• TASK DETAILS: Return each row below that contains the word "Where", copied in full.

— Begin EXERCISE INPUT —

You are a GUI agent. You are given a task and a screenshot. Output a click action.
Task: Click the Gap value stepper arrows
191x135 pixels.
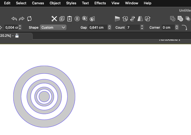109,27
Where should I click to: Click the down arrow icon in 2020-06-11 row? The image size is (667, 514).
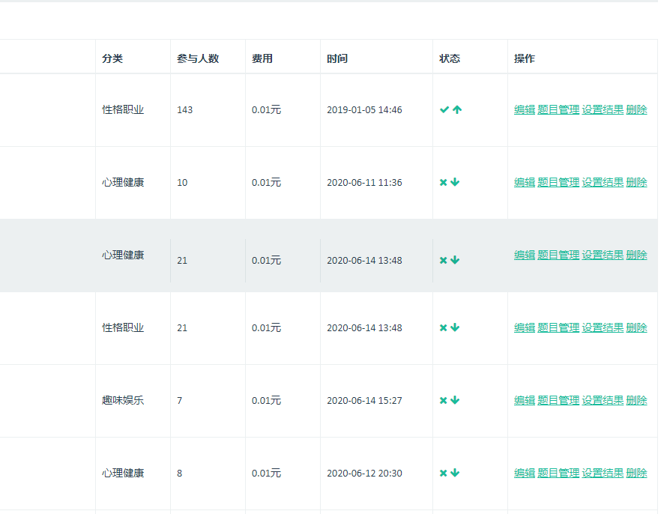(455, 182)
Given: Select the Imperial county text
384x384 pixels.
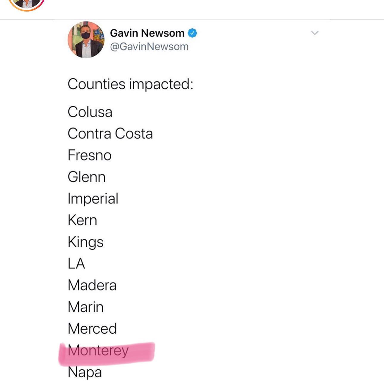Looking at the screenshot, I should click(x=93, y=199).
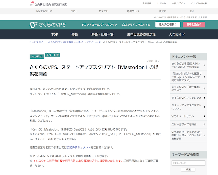Image resolution: width=218 pixels, height=175 pixels.
Task: Follow the 公式のドキュメント link
Action: 79,147
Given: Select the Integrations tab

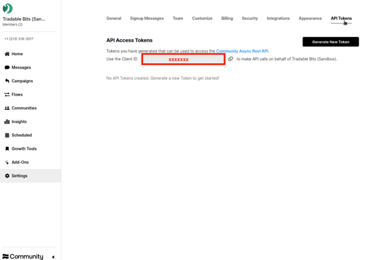Looking at the screenshot, I should point(278,19).
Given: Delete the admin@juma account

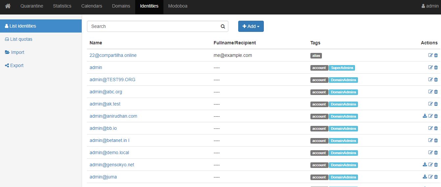Looking at the screenshot, I should click(x=436, y=177).
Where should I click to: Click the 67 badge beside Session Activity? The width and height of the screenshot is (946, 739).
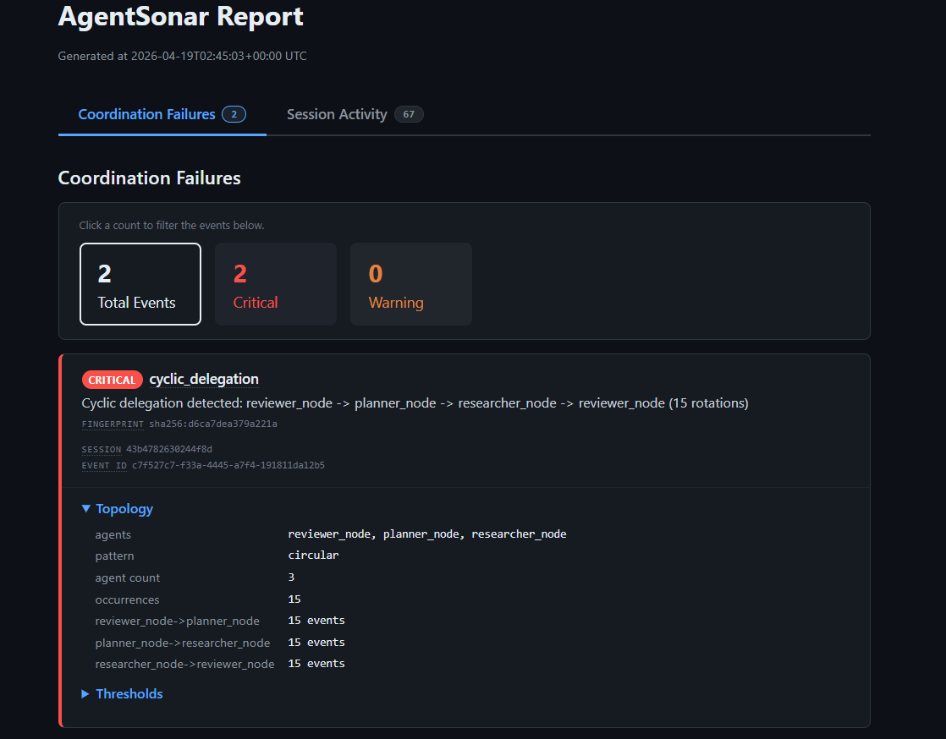coord(409,113)
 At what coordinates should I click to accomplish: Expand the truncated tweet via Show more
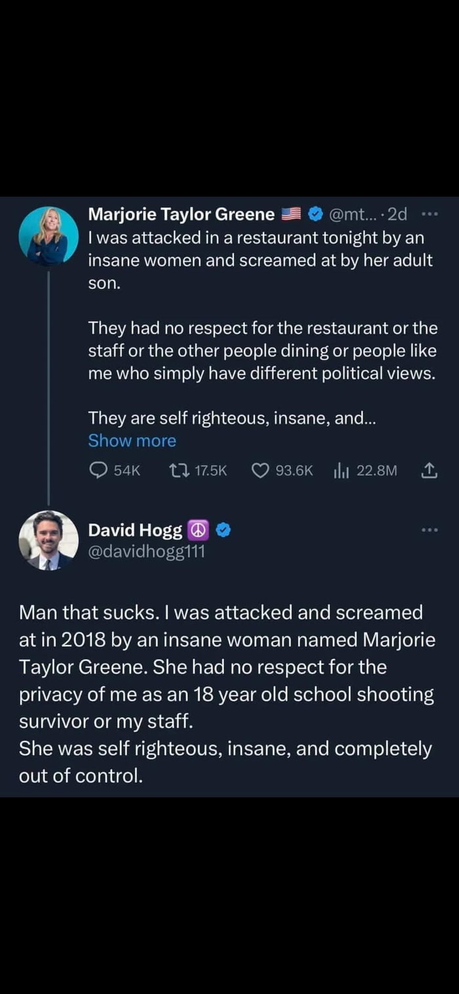[x=132, y=440]
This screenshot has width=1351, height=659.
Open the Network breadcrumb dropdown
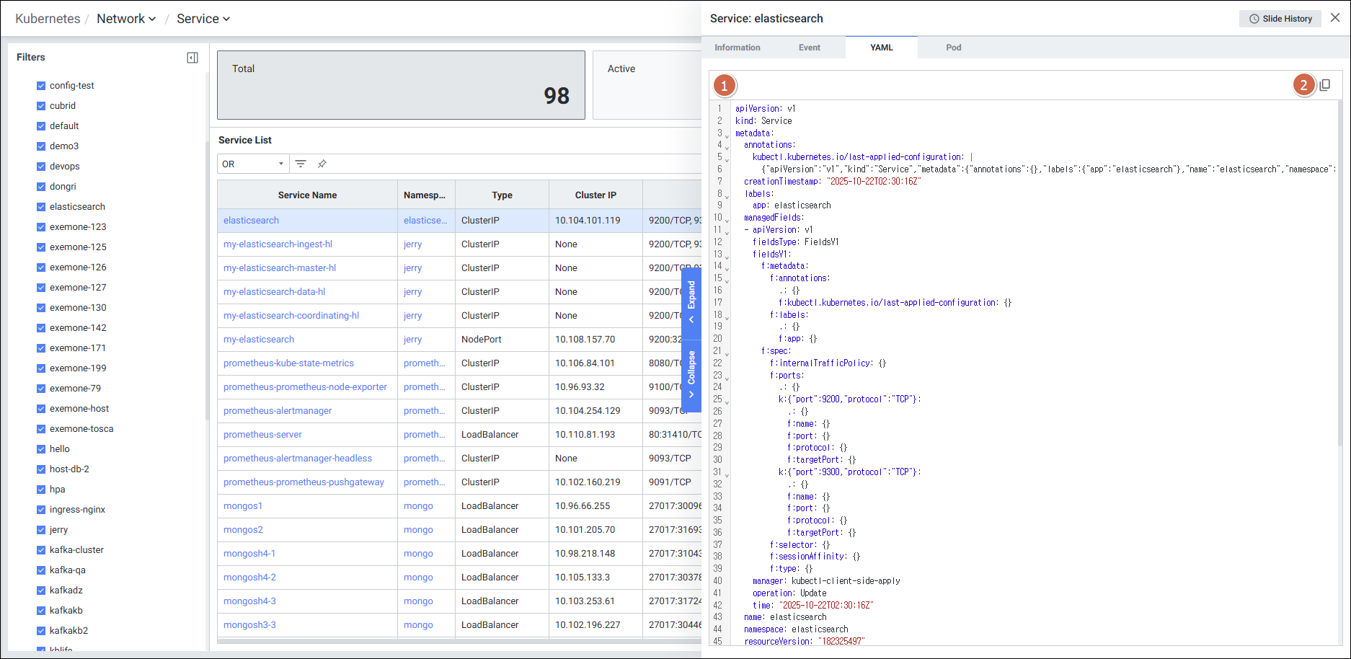126,19
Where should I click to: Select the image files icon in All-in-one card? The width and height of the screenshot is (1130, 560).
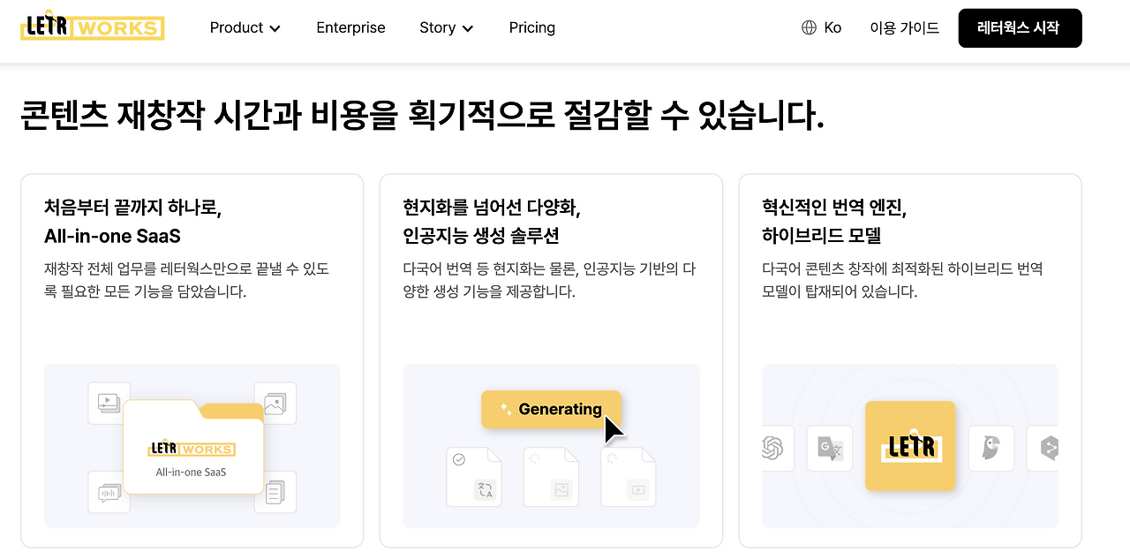click(275, 402)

— End EXERCISE INPUT —

• RESPONSE BELOW:
Where should I click to: Click the down arrow icon in 2020-06-11 row? The image size is (667, 514).
Where should I click to: Click the 67 badge beside Session Activity? The width and height of the screenshot is (946, 739).
Where should I click to: Select the image files icon in All-in-one card? The width and height of the screenshot is (1130, 560).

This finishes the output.